PATHOGENESIS OF DIABETES MELLITUS: MAIN HYPOTHESIS EXPLAINED

Four main hypotheses have been proposed to explain how hyperglycemia causes the neural and vascular pathology. These are;

a.      Increased aldose reductase (or polyol pathway) flux

b.      Enhanced formation of advanced glycation end products (AGE)

c.       Activation of protein kinase C

d.      Increased hexosamine pathway flux

e.      Generation of ROS and oxidative stress (other pathway)

 

ACTIVATION OF POLYOL PATHWAY

Here the enzyme aldose reductase involved in reduction of toxic aldehydes to their alcohols is diverted to reduce excess glucose (during intracellular hyperglycemia) to sorbitol which is further oxidized to fructose. This process consumes NADPH, which is not available for regeneration of reduced glutathione, thus rendering cells vulnerable to the effects of oxidative stress. Sorbitol accumulation in the lens may cause cataracts, or in nerves and renal glomeruli leading to retinopathy and nephropathy.

ACCUMULATION OF ADVANCED GLYCATION END PRODUCTS (AGES)

 

These are irreversibly formed by non-enzymatic glycosylation of matrix, cellular and plasma proteins. Glucose and amino acid combine to form unstable Schiff base adducts, which undergo chemical rearrangement over time to form Amadori products and eventually to stable AGEs which are irreversibly attached to proteins and these can trap other protein elements by covalent binding and promotion of cross linking These products can cause tissue damage by alterations in the structure and function of extracellular matrix, by activation of inflammatory cytokines, by alteration of cellular genetic material. This contributes to endothelial dysfunction, basement membrane thickening and increased vascular permeability.

INTRACELLULAR HYPERGLYCAEMIA DUE TO INCREASED DAG CONCENTRATION

 

This DAG activates NFkB pathway via activation of protein kinase C (PKC). This leads to vasoconstriction, hypercoagulability via increased endothelin-1, TGF-β and plasminogen activator inhibitor (PAI)-1 generation and reduced eNOS (endothelial nitric oxide synthase) generation.

SHUNTING OF EXCESS INTRACELLULAR GLUCOSE TO HEXOSAMINE PATHWAY

 

Glucose is shunted to hexosamine pathway via fructose 6-phosphate to glucosamine 6-phosphate, catalyzed by enzyme glutamine: fructose 6-phosphate amidotransferase. Glucosamine 6-phosphage converts to UDP N-acetyl glucosamine which by binding to serine and threonine residues on transcription factors, leads to increased pro-inflammatory cytokine activity (TGF- β, PAI-1 and others)

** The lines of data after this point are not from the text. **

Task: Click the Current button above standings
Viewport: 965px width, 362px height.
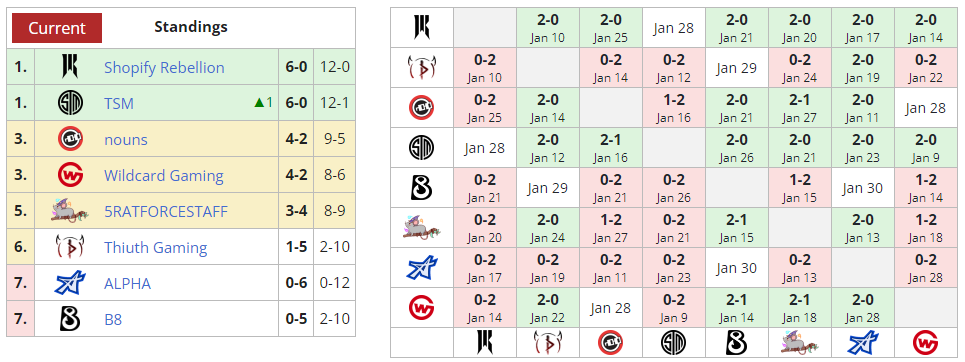Action: (57, 28)
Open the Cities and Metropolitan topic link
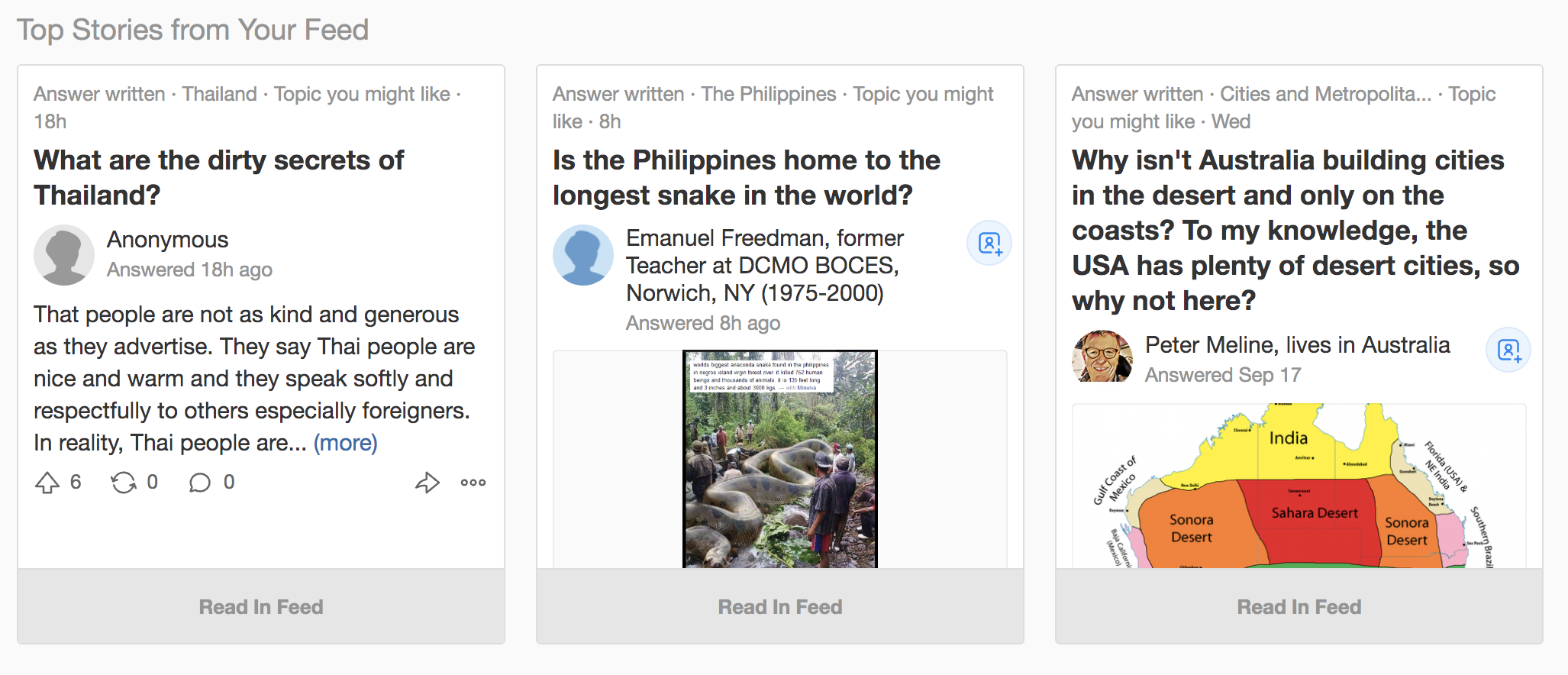Image resolution: width=1568 pixels, height=675 pixels. click(x=1326, y=94)
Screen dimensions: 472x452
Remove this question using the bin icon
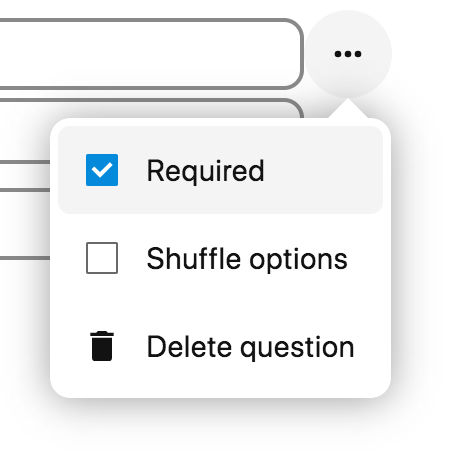(102, 346)
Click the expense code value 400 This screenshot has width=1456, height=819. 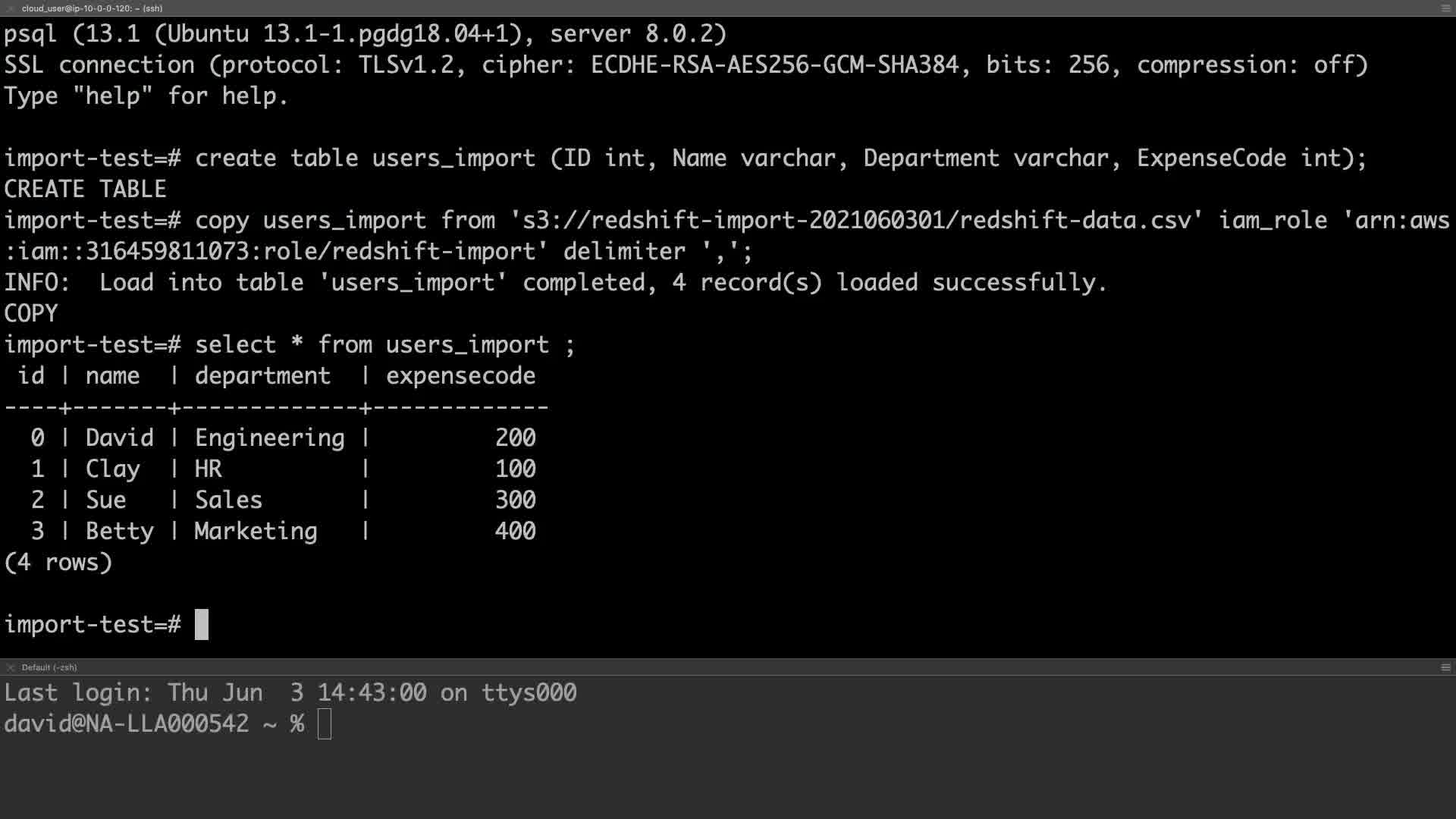tap(515, 532)
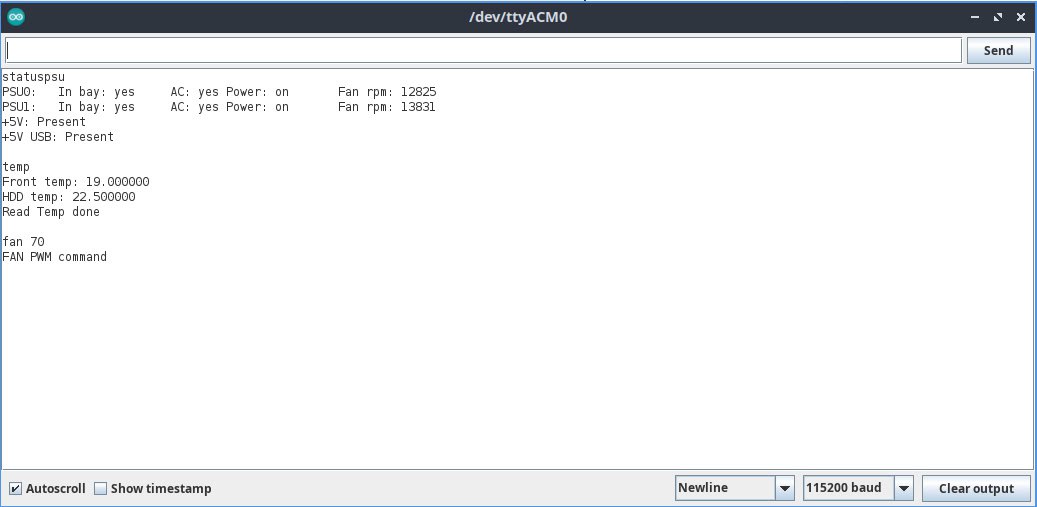The image size is (1037, 507).
Task: Click the Clear output button
Action: [x=975, y=488]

GENERATION OF ROS AND OXIDATIVE STRESS

 

Excess intracellular glucose or NEFA stimulate TCA by substrate accumulation. Citrate, formed from NEFA or glucose-derived acetyl-CoA and oxaloacetate, is converted to isocitrate by enzyme isocitrate dehydrogenase generating mitochondrial NADH. Excessive generation of NADH leads to ROS formation via increased ETC along inner mitochondrial membrane. Beta cells are more vulnerable this oxidative stress as they contain less antioxidants. PKC can also be activated by superoxide ions and AGE formation thus linking the oxidative stress, AGE and PKC pathway.